Mélanie Sottas a encore du mal à réaliser ce qui s’est passé. «Nos soucis sont désormais dissipés. Nous pouvons continuer notre travail et nos animaux restent avec nous», se réjouit-elle. La jeune femme est particulièrement touchée par cet élan de solidarité. «L’aide des gens nous redonne espoir et montre qu’il y a beaucoup de cohésion et de soutien dans ce pays. Un grand merci à tous ceux qui nous ont aidés.»

Le premier foin est déjà commandé

Grâce aux dons, Mélanie Sottas et Raphaël Rigolet ont immédiatement commencé à améliorer la situation de leur troupeau. «Le premier chargement de foin a déjà été commandé auprès d’un agriculteur de la région», précise la jeune agricultrice.

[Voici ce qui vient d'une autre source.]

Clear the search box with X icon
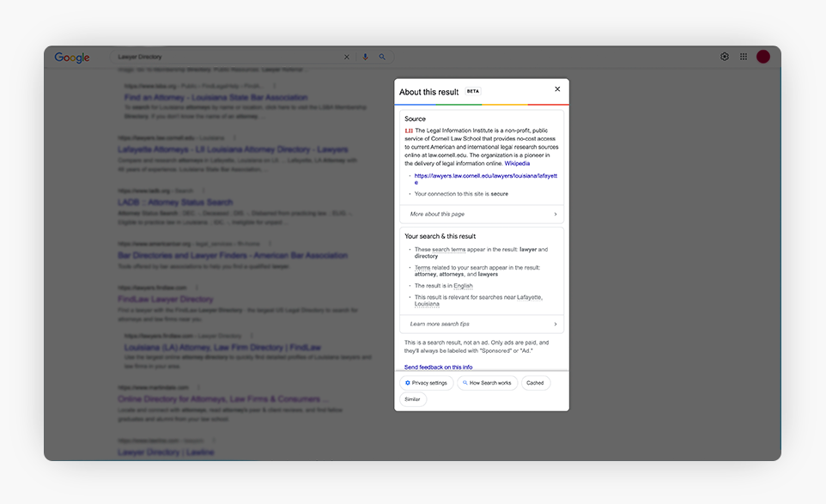347,58
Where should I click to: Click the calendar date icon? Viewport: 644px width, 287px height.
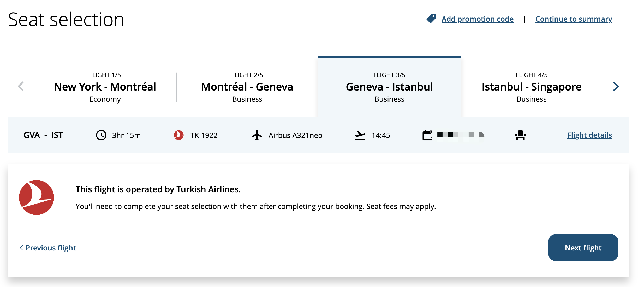(x=427, y=135)
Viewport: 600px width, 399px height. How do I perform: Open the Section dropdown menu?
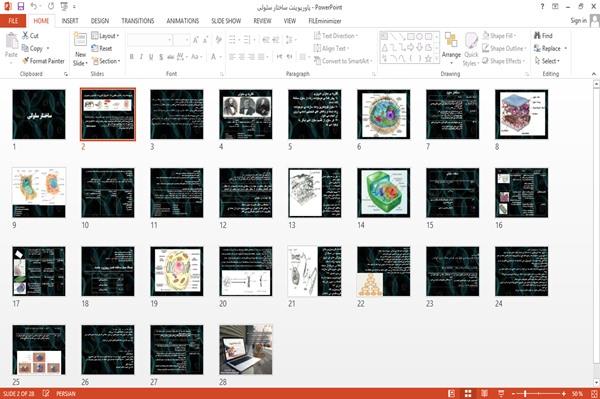pyautogui.click(x=106, y=61)
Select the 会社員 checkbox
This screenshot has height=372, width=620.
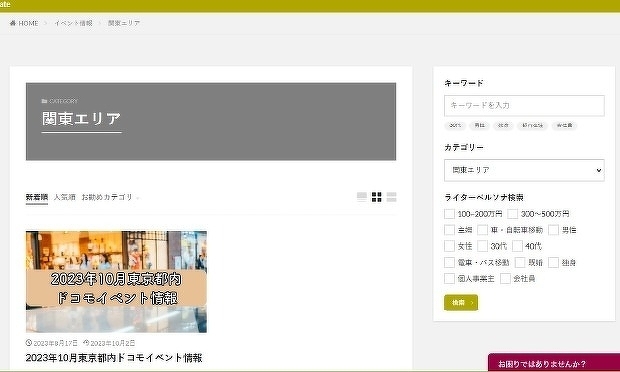point(505,278)
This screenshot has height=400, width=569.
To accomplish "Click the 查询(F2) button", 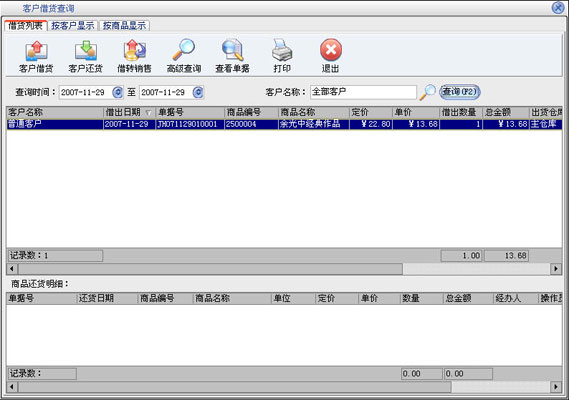I will (460, 91).
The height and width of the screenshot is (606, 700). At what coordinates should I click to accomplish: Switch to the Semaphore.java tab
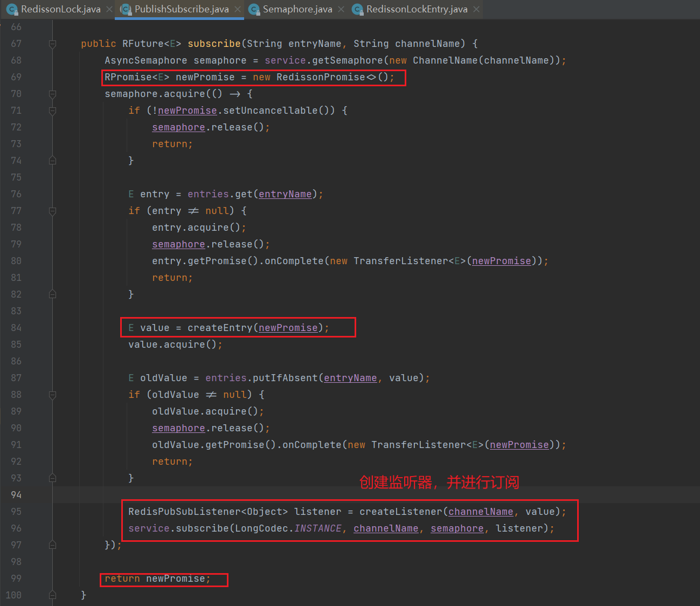297,9
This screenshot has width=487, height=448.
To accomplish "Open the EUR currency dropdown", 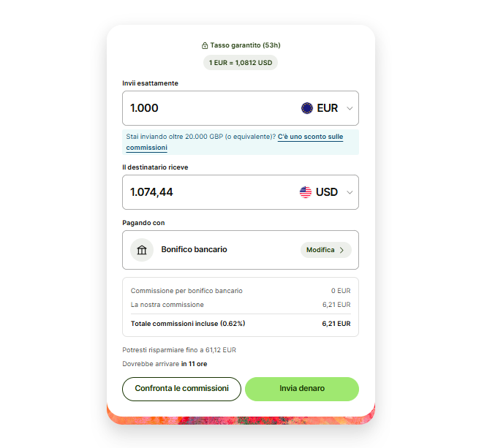I will (x=349, y=108).
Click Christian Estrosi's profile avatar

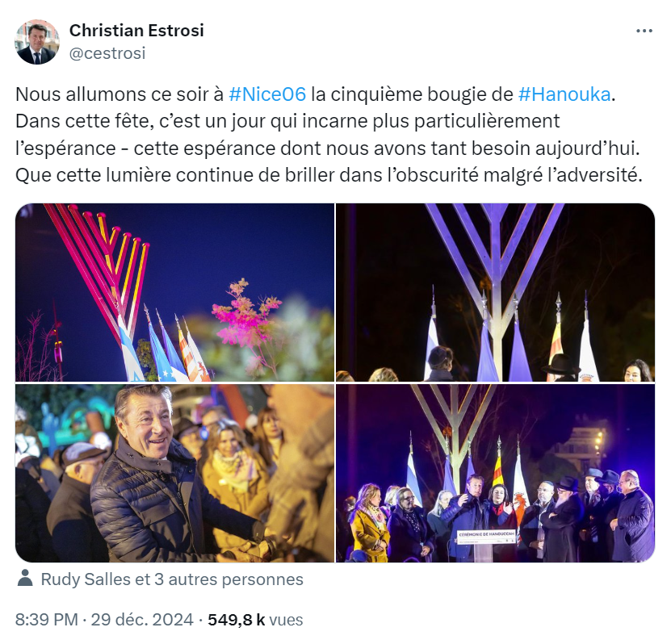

La générosité des donateurs permet également au couple de faire face à la hausse des prix. Le foin se fait rare dans de nombreuses régions en raison de la sécheresse, ce qui fait également grimper les coûts d’achat. «Après des semaines difficiles, nous pouvons enfin respirer. C’est un sentiment formidable», confie Mélanie Sottas. Avant de conclure: «Ça vaut la peine de partager ses soucis avec les autres, car il y a beaucoup plus de compassion qu’on ne le pense.»